━━━ DATASET ENTRIES ━━━

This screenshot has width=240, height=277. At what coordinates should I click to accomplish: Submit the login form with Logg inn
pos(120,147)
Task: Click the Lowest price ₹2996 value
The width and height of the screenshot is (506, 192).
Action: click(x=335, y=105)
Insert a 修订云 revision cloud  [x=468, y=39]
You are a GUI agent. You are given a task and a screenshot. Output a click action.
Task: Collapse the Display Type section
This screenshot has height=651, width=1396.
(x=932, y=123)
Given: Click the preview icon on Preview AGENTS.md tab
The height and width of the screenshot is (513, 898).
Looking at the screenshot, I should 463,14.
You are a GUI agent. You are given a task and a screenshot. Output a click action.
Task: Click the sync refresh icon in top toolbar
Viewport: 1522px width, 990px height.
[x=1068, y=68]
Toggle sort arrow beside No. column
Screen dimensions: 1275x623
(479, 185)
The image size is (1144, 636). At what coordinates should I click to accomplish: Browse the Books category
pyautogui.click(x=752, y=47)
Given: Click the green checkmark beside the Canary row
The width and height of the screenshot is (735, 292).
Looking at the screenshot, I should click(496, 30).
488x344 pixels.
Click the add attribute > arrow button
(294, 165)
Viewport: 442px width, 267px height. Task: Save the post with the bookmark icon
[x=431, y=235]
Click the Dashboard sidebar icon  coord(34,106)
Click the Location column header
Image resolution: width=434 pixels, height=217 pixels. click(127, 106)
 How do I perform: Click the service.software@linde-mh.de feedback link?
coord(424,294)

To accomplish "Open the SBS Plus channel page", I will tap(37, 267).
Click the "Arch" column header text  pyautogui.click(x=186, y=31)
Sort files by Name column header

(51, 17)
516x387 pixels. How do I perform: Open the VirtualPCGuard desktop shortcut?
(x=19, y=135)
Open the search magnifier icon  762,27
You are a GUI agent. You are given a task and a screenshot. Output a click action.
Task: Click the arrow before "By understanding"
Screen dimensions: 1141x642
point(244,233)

━━━

## WHAT IS EXPECTED
Please reproduce all of the records above line for line, with no changes to any character.

## FINISHED TASK
This screenshot has width=240, height=277. At what coordinates should I click to accomplish: Submit the login form with Logg inn
pos(120,147)
Task: Click the Lowest price ₹2996 value
The width and height of the screenshot is (506, 192).
Action: click(x=335, y=105)
Insert a 修订云 revision cloud  [x=468, y=39]
You are a GUI agent. You are given a task and a screenshot. Output a click action.
Task: Collapse the Display Type section
This screenshot has height=651, width=1396.
(x=932, y=123)
Given: Click the preview icon on Preview AGENTS.md tab
The height and width of the screenshot is (513, 898).
Looking at the screenshot, I should 463,14.
You are a GUI agent. You are given a task and a screenshot. Output a click action.
Task: Click the sync refresh icon in top toolbar
Viewport: 1522px width, 990px height.
[x=1068, y=68]
Toggle sort arrow beside No. column
Screen dimensions: 1275x623
(479, 185)
The image size is (1144, 636). At what coordinates should I click to accomplish: Browse the Books category
pyautogui.click(x=752, y=47)
Given: Click the green checkmark beside the Canary row
The width and height of the screenshot is (735, 292).
Looking at the screenshot, I should click(496, 30).
488x344 pixels.
Click the add attribute > arrow button
(294, 165)
Viewport: 442px width, 267px height. Task: Save the post with the bookmark icon
[x=431, y=235]
Click the Dashboard sidebar icon  coord(34,106)
Click the Location column header
Image resolution: width=434 pixels, height=217 pixels. click(127, 106)
 How do I perform: Click the service.software@linde-mh.de feedback link?
coord(424,294)

To accomplish "Open the SBS Plus channel page", I will tap(37, 267).
Click the "Arch" column header text  pyautogui.click(x=186, y=31)
Sort files by Name column header

(51, 17)
516x387 pixels. How do I perform: Open the VirtualPCGuard desktop shortcut?
(x=19, y=135)
Open the search magnifier icon  762,27
You are a GUI agent. You are given a task and a screenshot. Output a click action.
Task: Click the arrow before "By understanding"
Screen dimensions: 1141x642
point(244,233)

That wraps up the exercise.